“My father and mother can both sing.”
Mr Brownrigg was seated on the other side of me, and had apparently listened with some interest. His face was ten degrees less stupid than it usually was. I fancied I saw even a glimmer of some satisfaction in it. I turned to Old Rogers.
“Sing us a song, Old Rogers,” I said.
“I’m no canary at that, sir; and besides, my singing days be over. I advise you to ask Dr. Duncan there. He CAN sing.”
I rose and said to the assembly:
“My friends, if I did not think God was pleased to see us enjoying ourselves, I should have no heart for it myself.
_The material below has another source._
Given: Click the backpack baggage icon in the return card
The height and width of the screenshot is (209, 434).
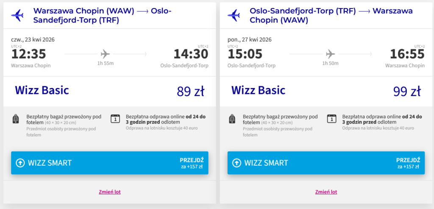Looking at the screenshot, I should (x=233, y=119).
I am going to ask our dear friend Dr. Duncan to give us a song.—If you please, Dr. Duncan.”
“I am very nearly too old,” said the doctor; “but I will try.”
His voice was certainly a little feeble; but the song was not much the worse for it. And a more suitable one for all the company he could hardly have pitched upon.
“There is a plough that has no share,
But a coulter that parteth keen and fair.
But the furrows they rise
To a terrible size,
Or ever the plough hath touch’d them there.
’Gainst horses and plough in wrath they shake:
The horses are fierce; but the plough will break.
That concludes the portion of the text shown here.